[Exercise requirements]:
Print, word for word, the line containing "Tap Southern logo on 20:06 Eastbourne service" and all lines beneath it to the end of the entries below. Pictures do not belong in the copy.

(Stored items)
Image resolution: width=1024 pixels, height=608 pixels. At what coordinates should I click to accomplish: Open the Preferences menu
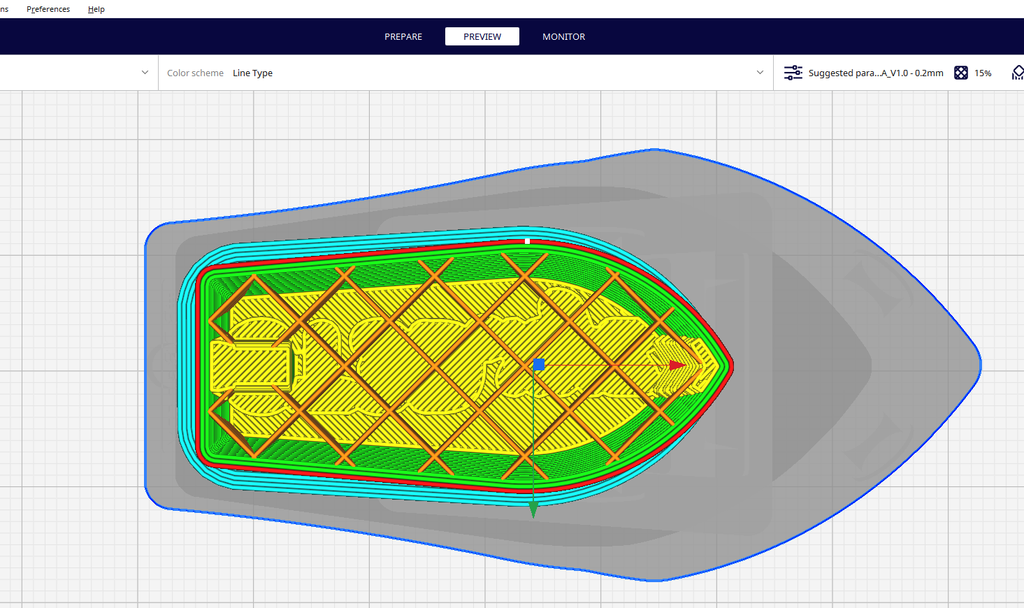pyautogui.click(x=47, y=9)
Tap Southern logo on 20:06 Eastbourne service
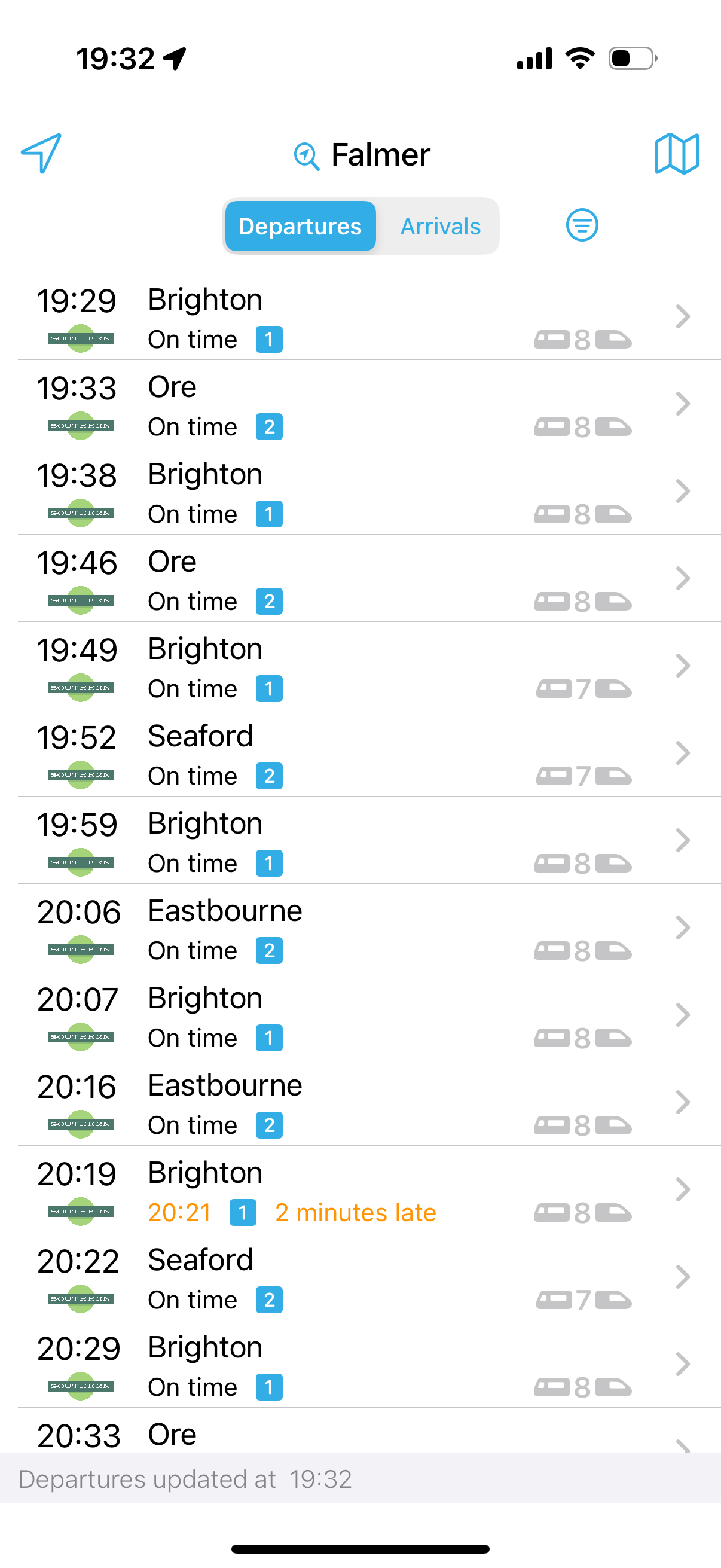This screenshot has height=1568, width=721. (x=80, y=950)
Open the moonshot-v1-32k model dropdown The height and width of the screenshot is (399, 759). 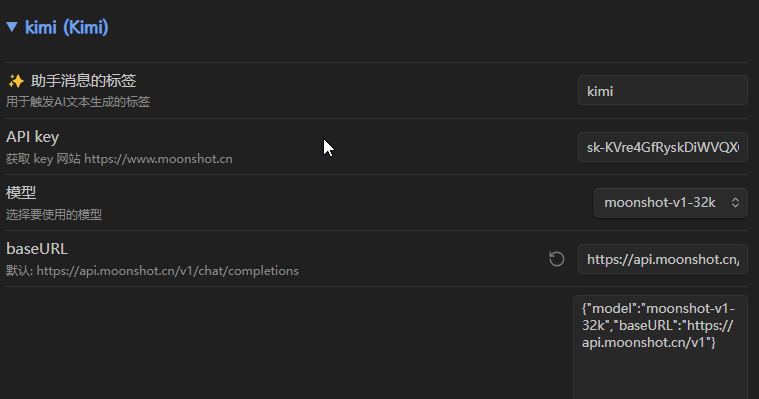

[Task solution]:
Tap Southern logo on 20:06 Eastbourne service
This screenshot has height=1568, width=721. (x=80, y=950)
Open the moonshot-v1-32k model dropdown The height and width of the screenshot is (399, 759). 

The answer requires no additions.